فَٱصۡبِرۡ لِحُكۡمِ رَبِّكَ وَلَا تَكُن كَصَاحِبِ ٱلۡحُوتِ إِذۡ نَادَىٰ وَهُوَ مَكۡظُومٞ ٤٨
O hâlde sabret Rabbinin hükmüne de Sâhib-i Hût gibi olma, hani öfkeye boğulmuş da nidâ etmişti.

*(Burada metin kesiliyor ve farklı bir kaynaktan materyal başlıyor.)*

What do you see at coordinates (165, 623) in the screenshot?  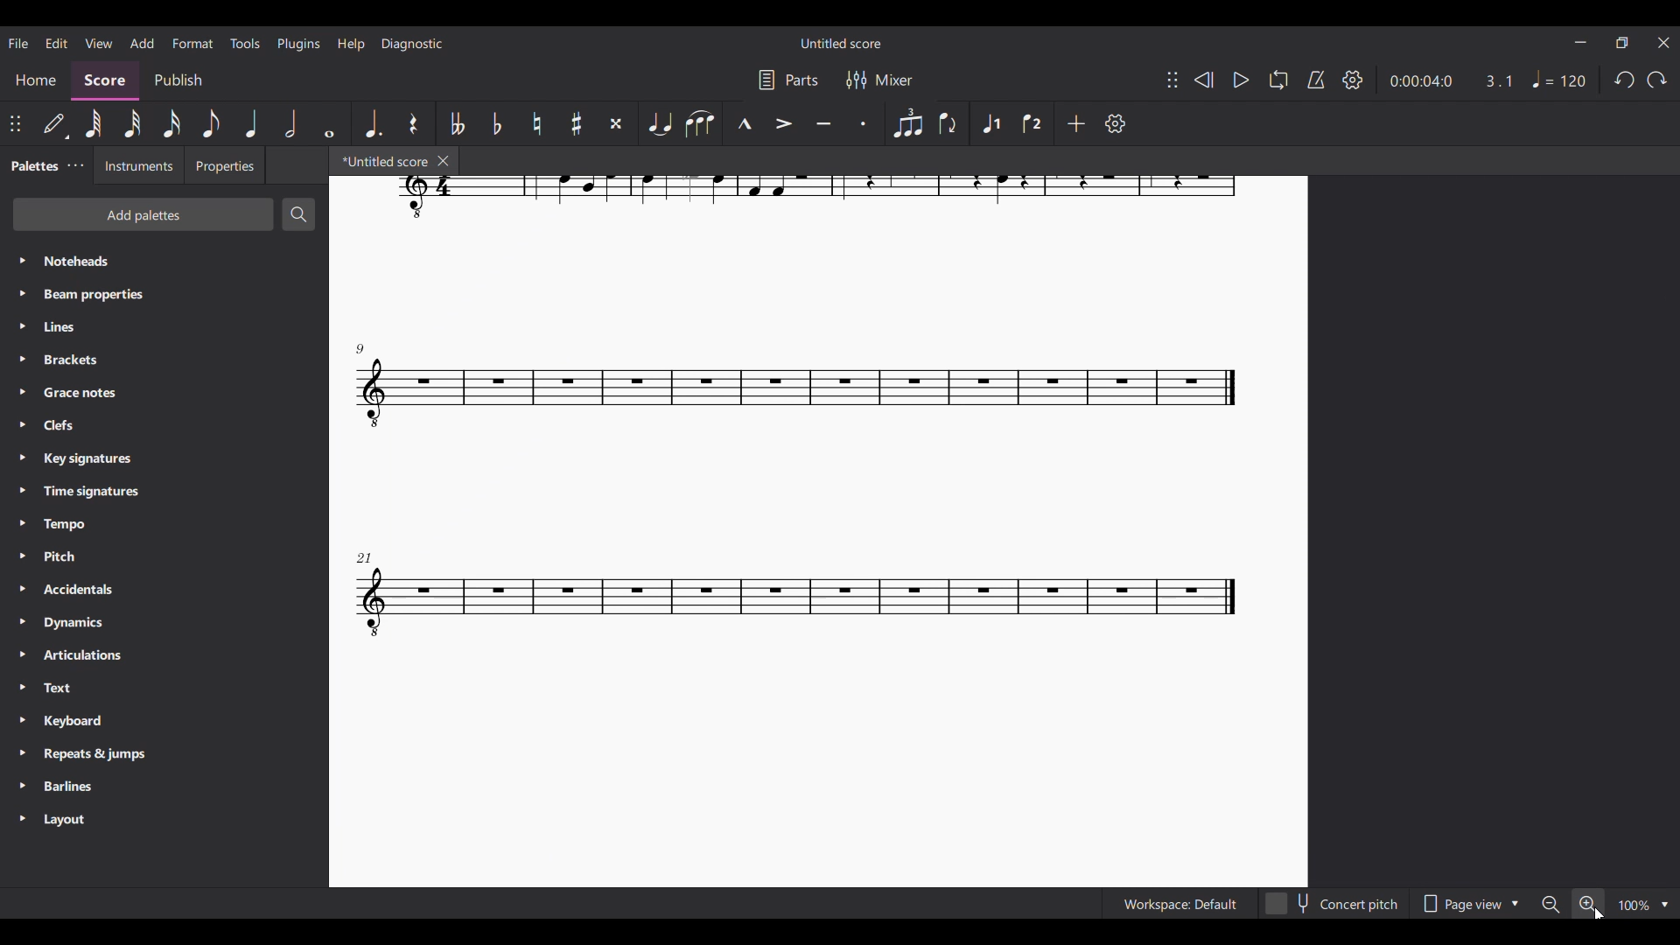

لَّوۡلَآ أَن تَدَٰرَكَهُۥ نِعۡمَةٞ مِّن رَّبِّهِۦ لَنُبِذَ بِٱلۡعَرَآءِ وَهُوَ مَذۡمُومٞ ٤٩
Rabbindan bir nimet yetişmiş olmasa idi ona, elbette o fezâya fena bir hâlde atılacaktı.
فَٱجۡتَبَٰهُ رَبُّهُۥ فَجَعَلَهُۥ مِنَ ٱلصَّٰلِحِينَ ٥٠
Fakat Rabbi onu ıstıfâ buyurdu da sâlihînden kıldı.
وَإِن يَكَادُ ٱلَّذِينَ كَفَرُواْ لَيُزۡلِقُونَكَ بِأَبۡصَٰرِهِمۡ لَمَّا سَمِعُواْ ٱلذِّكۡرَ وَيَقُولُونَ إِنَّهُۥ لَمَجۡنُونٞ ٥١
Ve gerçek o küfredenler o zikri işittikleri vakit az daha seni gözleriyle kaydıracaklardı, bir de durmuşlar “o her hâlde bir mecnun” diyorlar.
وَمَا هُوَ إِلَّا ذِكۡرٞ لِّلۡعَٰلَمِينَ ٥٢
Hâlbuki o hâlis bir zikirdir bütün ukalâ âlemleri için.